Getting to a design-led framework requires, of course, shifting nearly everyone’s perspective on marketing, a feat that Nadel says has been his greatest accomplishment at Rambus so far.
“The perception of the value of this group and how I sit at the table from a strategy, an execution and an interaction-with-the-board level is really exciting for me,” he says. “I think I have elevated the perception of the corporate role of marketing where it’s really in the fabric of this company.”
Shifting upstream
Like almost any paradigm shift, Nadel’s design-led transformation didn’t happen overnight. He says he mostly leaned on a framework of three key activities: being inclusive, explaining his actions and showing, early on, small successes.
With inclusivity, Nadel explains that it’s important to regard both your reports and your superiors equally when it comes to sharing information. “That’s really, through time, the approach that I’ve tried to adopt even in how we do investor relations,” he says. Explaining your actions and helping your colleagues understand how you think is a core tenet of inclusivity. “You can’t lean too far forward, but you’ve got to be clear about your proposal and incrementally, you need to show that you’re working hard to get there.”
Showing your successes, says Nadel, is also crucial to affecting change. “You’ve got to come in and get quick wins,” he says. “Don’t talk about problems until you gave them something good … Then you get to say, ‘Next time, this is what we should do.’ And you’re incrementing towards better process and better outcome.”
Putting design in practice
When it comes to actually executing design-led strategies, the first step is empathy. “The notion of empathy is that you’re really putting yourself in the mind and the body of somebody who was looking for a solution to their problem,” Nadel says.

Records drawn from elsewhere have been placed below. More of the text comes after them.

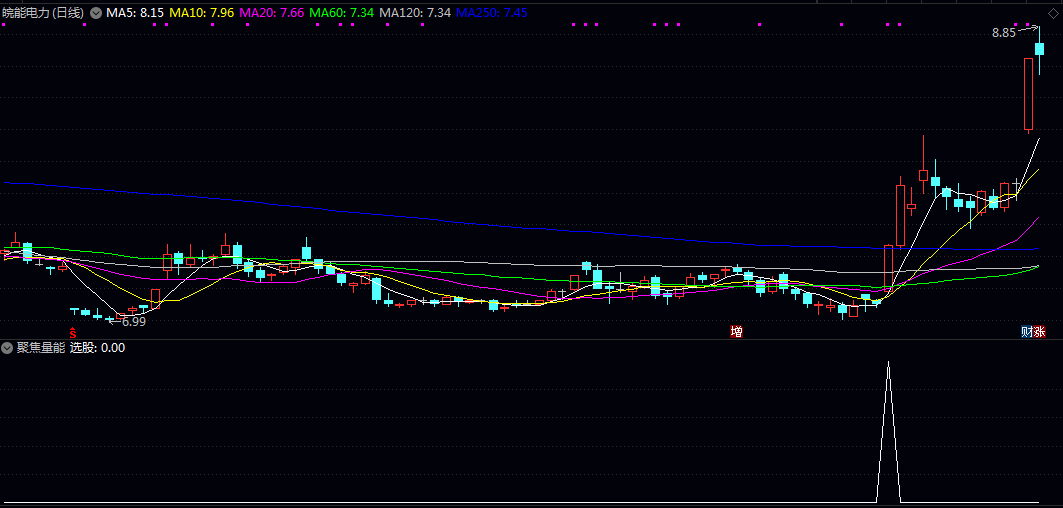Click the tall red candle below 8.85
1063x508 pixels.
coord(1028,95)
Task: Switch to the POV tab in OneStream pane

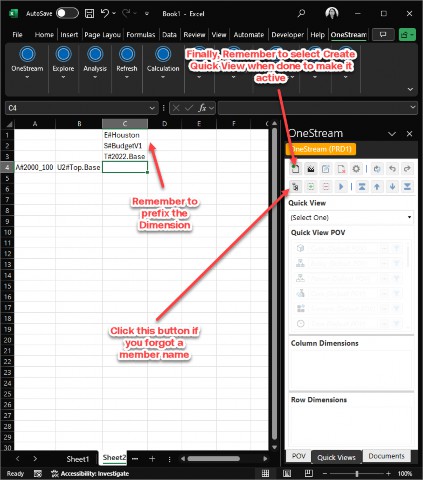Action: 298,456
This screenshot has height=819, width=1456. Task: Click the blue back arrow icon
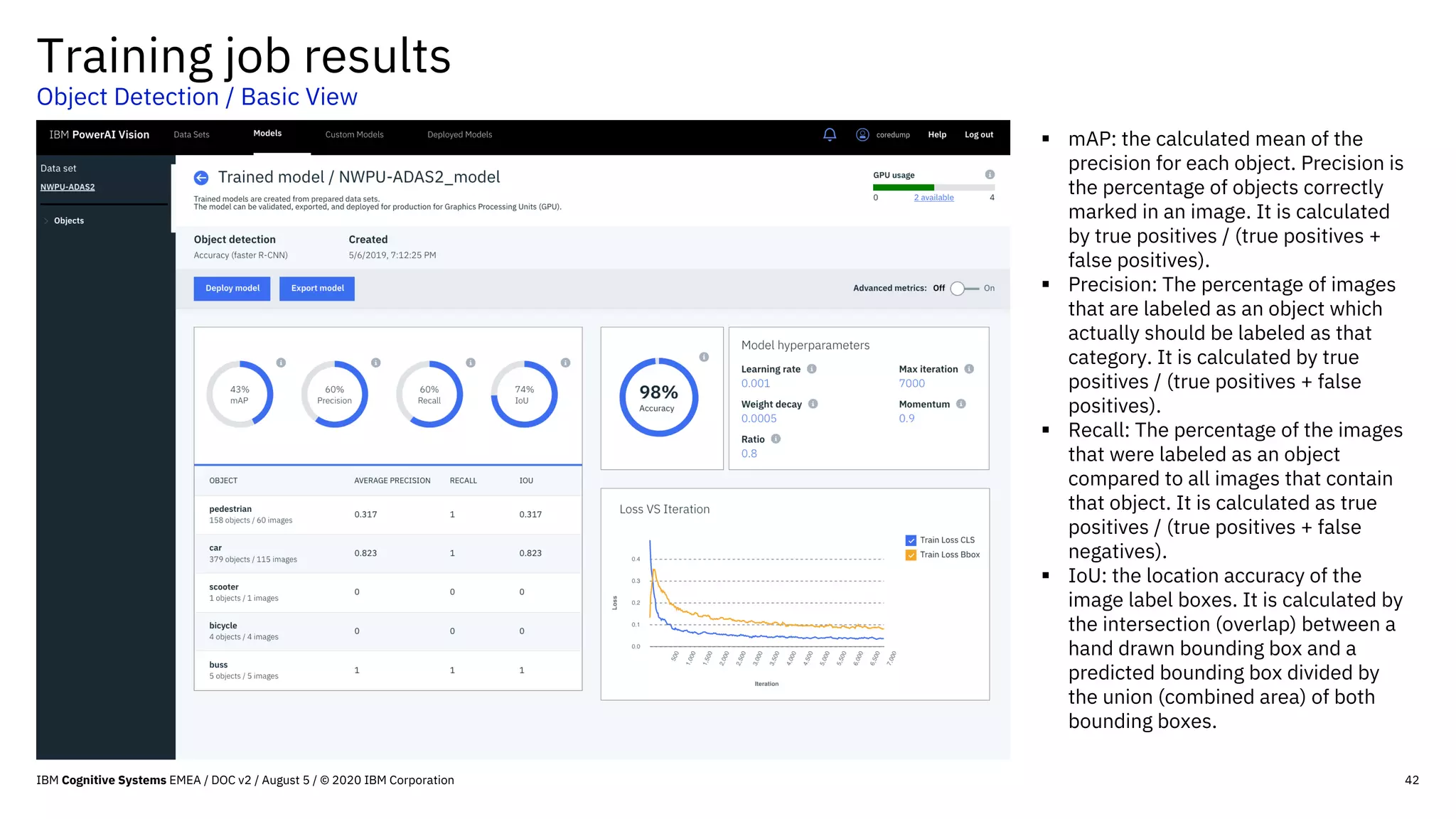coord(201,178)
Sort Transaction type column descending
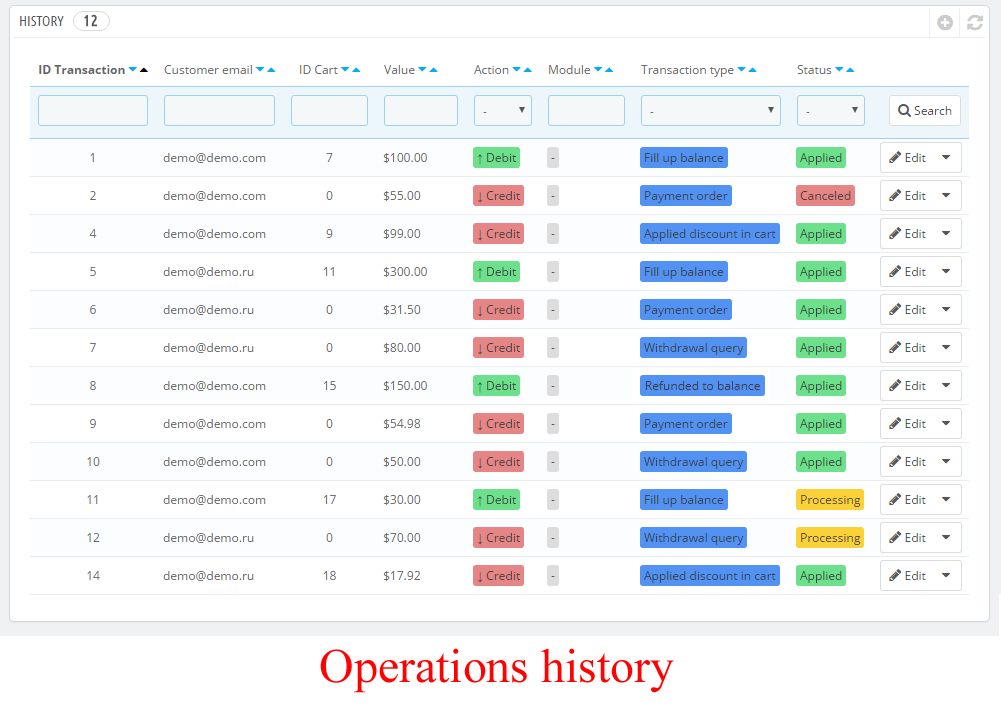 [741, 70]
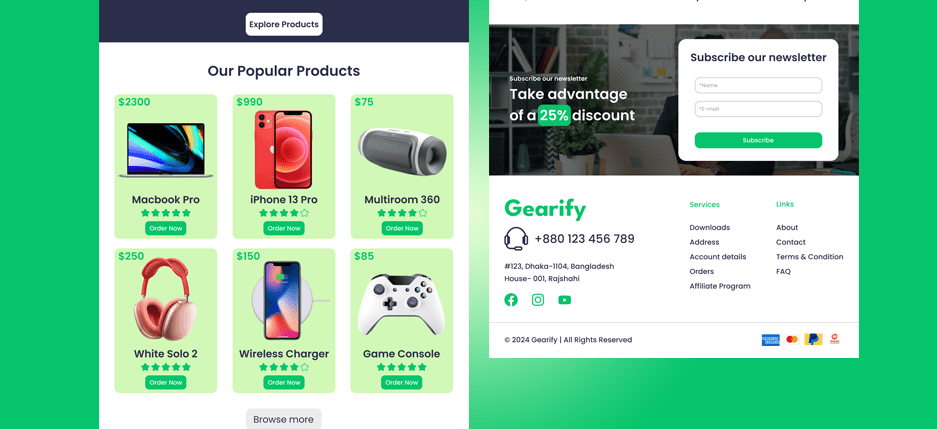The image size is (937, 429).
Task: Click the Mastercard payment icon
Action: point(792,339)
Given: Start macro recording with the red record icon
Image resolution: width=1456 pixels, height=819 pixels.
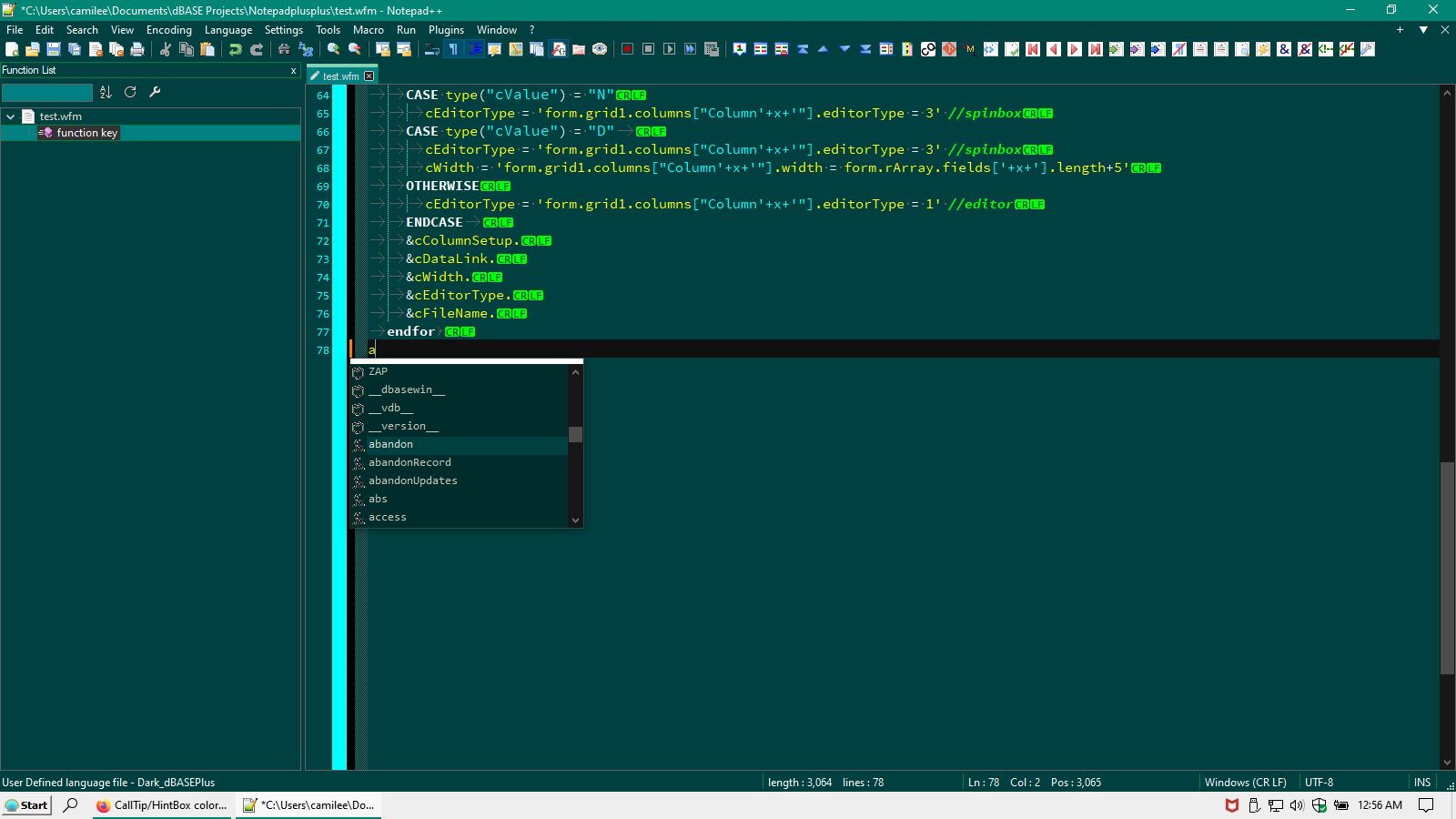Looking at the screenshot, I should tap(627, 50).
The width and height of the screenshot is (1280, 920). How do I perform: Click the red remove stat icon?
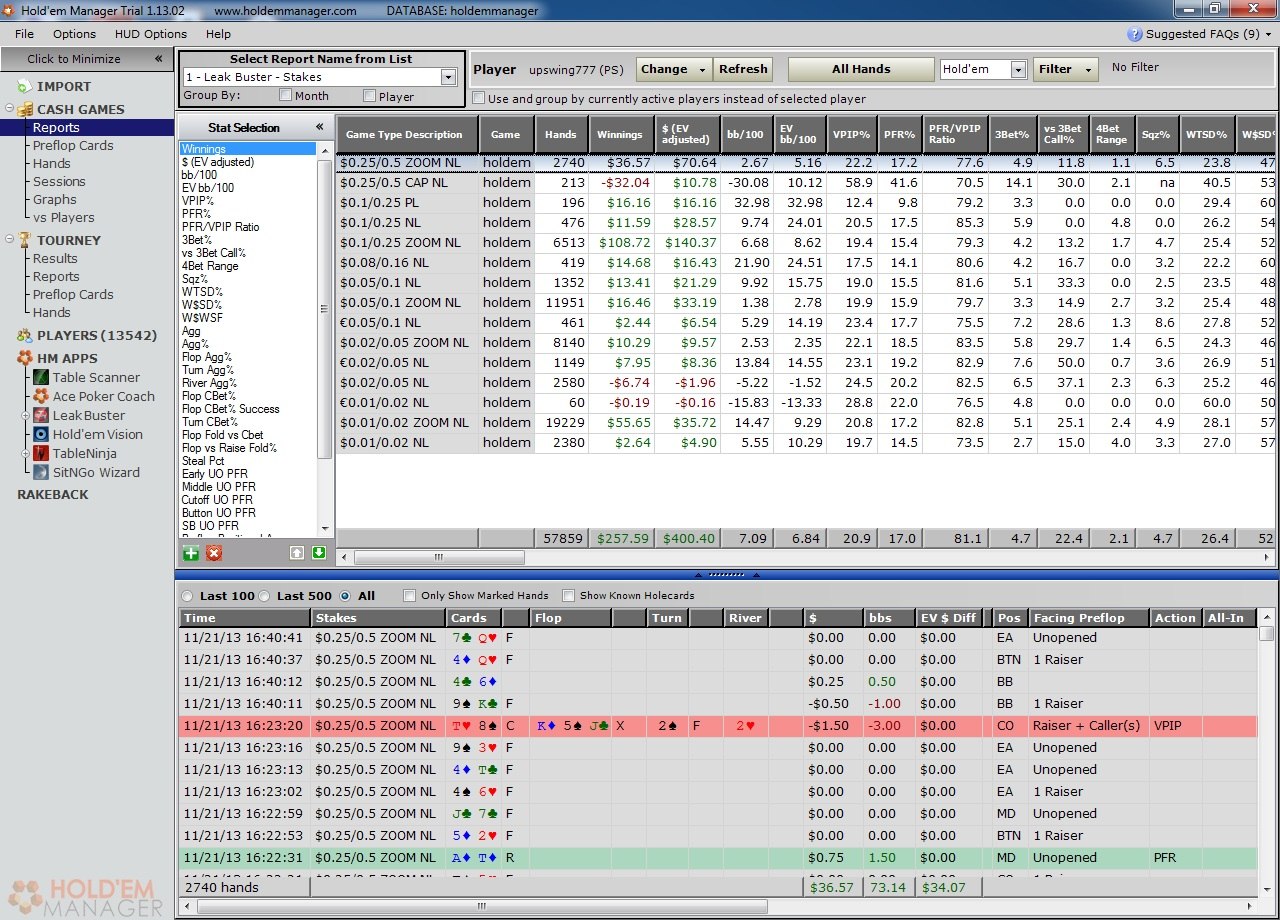click(214, 553)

At Stanford’s design school, for example, students are encouraged to look at an experiential problem from as many angles as possible, a practice referred to as “diverge before you converge.”
Nadel notes this practice can make ambiguity-averse engineers and product developers anxious, but that ambiguity is essential for the first steps of design-led thinking. “Of course, you need to distill it back to a solution,” he says. “That’s why you’re almost training those muscles, the divergence muscles, of letting people say, ‘It’s OK, but look, we’re going to come back. Don’t worry.'”
In sum, a design-led marketing operation like Nadel’s takes storytelling all the way up to those developing the company’s offerings. “If you look at a company like ours that was good at, say, designing an interface within a chip — there isn’t a lot of story around that,” Nadel says. “As we’ve moved up the chain, trying to get closer to the consumer, [we’re] convincing [the engineers] that … as soon as you start opening up to more complex solutions, because they involve more human interaction, you had better start by thinking creatively.”
It turns out that, as a philosophy, design-led thinking hasn’t changed much over time, as it is essentially the product of multidisciplinary teams coming together to create user stories. “Simple as that!” Nadel says. “And when they agree that here’s the story, this is how we’d solve it, then when we get the information architect or the business analyst to diagram that out in terms of process and technical flows, things go way better.”
The lesson here seems to be that the sooner a CMO is involved in product development, the better. “I’m just maniacal about that,” Nadel says. “If you start well, you’re going to end well.”